China will launch a spacecraft this month to conduct its first manned space docking, state media said yesterday, the latest step in a plan aimed at giving the country a permanent space station by 2020.
The Shenzhou-9 spacecraft and its carrier rocket have already been moved to the launch platform at the Jiuquan Satellite Launch Center in northwest China, Xinhua news agency said, quoting the country’s manned space program.
The launch — China’s first manned space mission since September 2008 — would occur “sometime in mid-June,” it said.
Officials said the mission would involve three astronauts manually docking with the Tiangong-1 module orbiting the Earth.

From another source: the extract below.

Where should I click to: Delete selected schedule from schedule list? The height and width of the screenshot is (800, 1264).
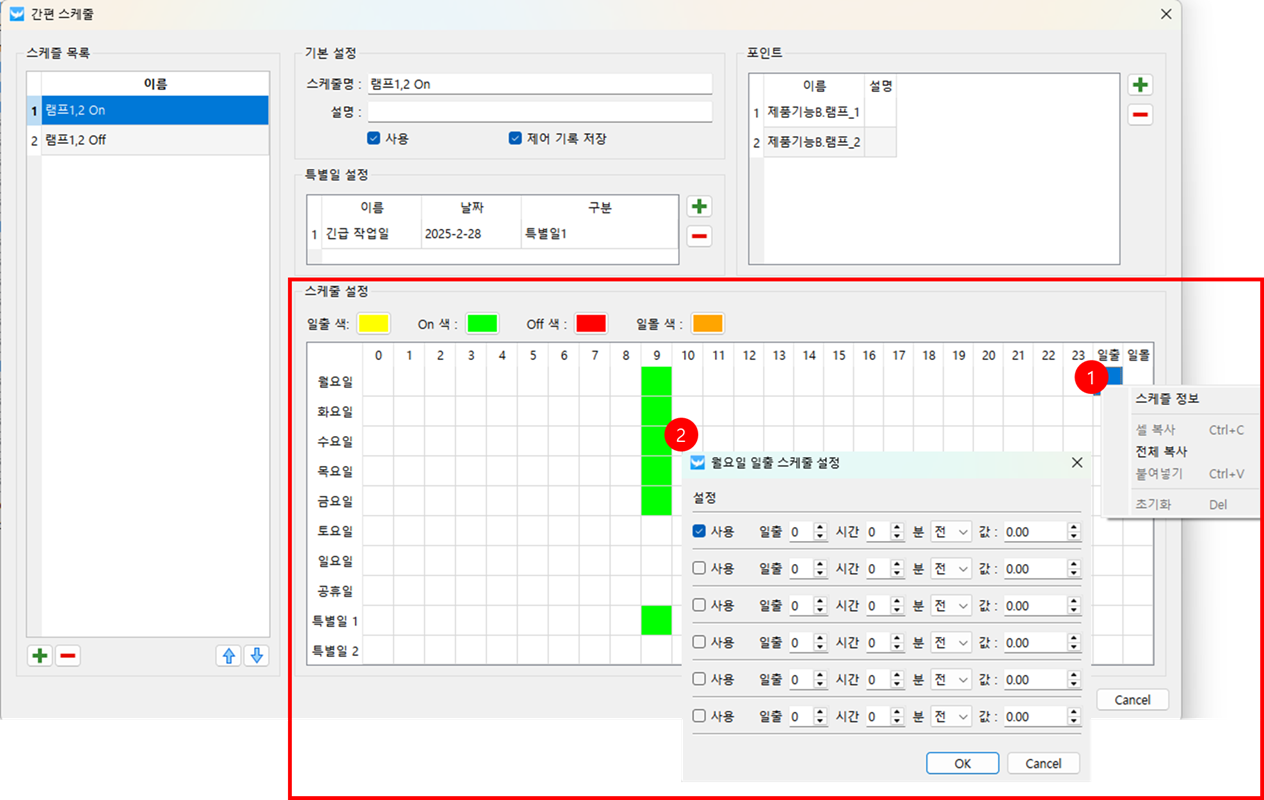[x=68, y=656]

In March, state media said China might send its first woman into space this year after including female astronauts in the team training for its first manned space docking.
Niu Hongguang (牛紅光), deputy commander-in-chief of the manned space program, has said that the Shenzhou-9 crew might include female astronauts, Xinhua reported.

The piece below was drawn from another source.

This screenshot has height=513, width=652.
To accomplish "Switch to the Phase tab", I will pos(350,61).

China sent its first person into space in 2003 and has since conducted several manned missions, but has never included a woman.
After the space rendezvous, two of the astronauts will move temporarily into the Tiangong-1 (“Heavenly Palace”), where they will perform scientific experiments.

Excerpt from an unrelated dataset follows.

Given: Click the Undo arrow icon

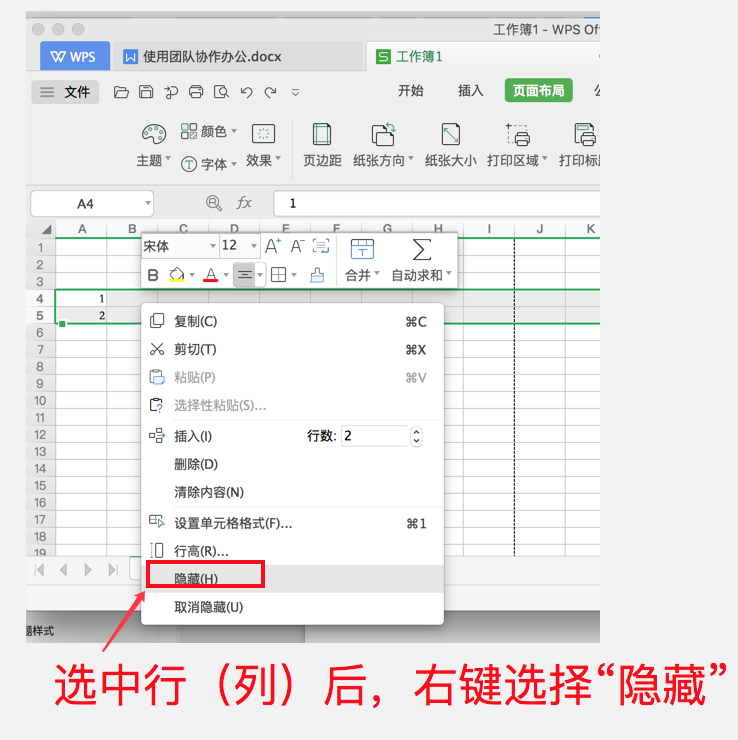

One of the crew will remain on board the spacecraft as a precaution in case of an emergency, according to the official quoted by Xinhua.
In November last year, an unmanned Shenzhou-8 spacecraft returned to Earth after completing two space dockings with Tiangong-1 in the nation’s first ever hard-to-master “space kiss,” bringing together two vessels in high speed orbit.
Space docking technology is a delicate maneuver that the Russians and Americans successfully mastered in the 1960s.
Tiangong-1, China’s first space station module, was launched in September last year.
China sees its space program as a symbol of its global stature, growing technical expertise and the Chinese Communist Party’s success in turning around the fortunes of the once poverty-stricken nation. The current program aims to provide China with a space station in which a crew can live independently for several months, as at the old Russian Mir facility or the International Space Station.
In 2003, China became the third country to send humans into space after Russia and the US, and it is now also looking into sending astronauts to the moon, although nothing has been set in stone.